Mère d’un jeune garçon, elle a sur les Palestiniens un regard au mieux paternaliste, au pire raciste – elle tolère en revanche les Israéliens arabes, dont certains, dit-elle, sont «très fiers d’être Israéliens», mais elle n’en fréquente aucun. «Je ne vois pas comment un pouvoir palestinien pourrait assumer ses responsabilités, soutient-elle. Je sais que les Arabes sont de grands soumis. Ils ont besoin d’être sous la coupe de quelqu’un. Etre sous la coupe des Israéliens leur rend bien service, ça les cadre.» La jeune quadragénaire ne semble pas réaliser le tranchant de ses propos. Elle est dans une lutte, une lutte qui bien souvent se solde mortellement. «Ils ont tué trois Israéliens, on a tué un Palestinien», résume-t-elle froidement à propos de l’assassinat, mi-juin, de trois jeunes juifs, suivi, début juillet, du lynchage, en représailles, d’un adolescent palestinien, brûlé vif, un acte qu’elle qualifie toutefois d’«abominable».
Comment Esther, par ailleurs sympathique et ayant pour les siens tout l’amour souhaitable, en est-elle arrivée à ce point de dogmatisme et d’intolérance – des traits qu’on retrouve bien évidemment dans le camp d’en face? Plus jeune, elle doutait. Aujourd’hui, elle ne doute plus, ou beaucoup moins. «Le doute, ce n’est pas le questionnement, c’est la remise en cause, et ça, ce n’est pas bien», dit-elle. Elevée au Maghreb, scolarisée à l’école publique, elle avait, adolescente, le goût des autres. Sa vie était à l’unisson de l’antiracisme en vogue à l’époque. Ses amis étaient arabes, chrétiens et juifs. Ses premières amours ne furent pas juives, mais, notamment, arabes.
Initiation à la kabbale
Diplôme en poche, elle s’établit à Paris. En 2006, sans doute déjà des questions plein la tête, elle s’installe dans un pays du sud de l’Europe, où elle suit des cours dans une branche artistique. Elle fait à cette occasion la connaissance d’un juif. «On ressentait la même gêne face à la nudité, face aux gens qui s’embrassaient dans la rue, raconte-t-elle. Ça a créé un lien entre nous, qui s’est transformé en lien amoureux. Cela faisait longtemps que je n’avais pas eu une relation avec un juif. J’avais trouvé quelque chose, il fallait que j’accroche cette chose à quelque chose d’autre.»
Le «retour» d’Esther au judaïsme, à la pratique du shabbat, à l’observance du rite casher, se fera naturellement, paisiblement, au gré d’autres rencontres, avec d’autres hommes, presque des gourous, qu’elle ne nomme cependant pas ainsi.

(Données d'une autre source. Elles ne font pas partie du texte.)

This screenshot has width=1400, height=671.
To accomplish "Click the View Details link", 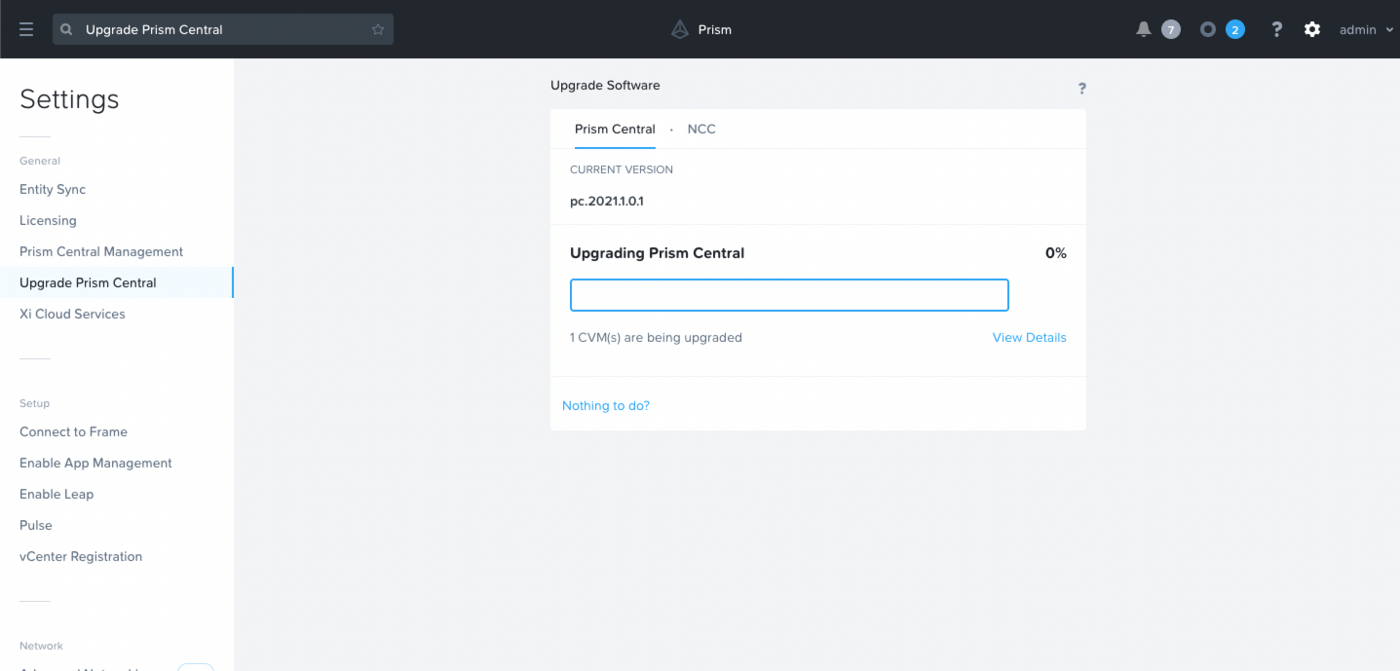I will point(1029,338).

Ils l’initient à la kabbale, «qui permet de comprendre les choses à travers la valeur numérique des mots, explique-t-elle. Par exemple, les mots «satan» et «doute» ont la même valeur numérique.» Tout aussi naturellement, elle part habiter à Jérusalem, où son être et sa religion, qui ne font plus qu’un, pourront s’épanouir. Elle s’y marie avec un juif né aux Etats-Unis, religieux également et partageant avec elle, semble-t-il, la même vision d’Israël.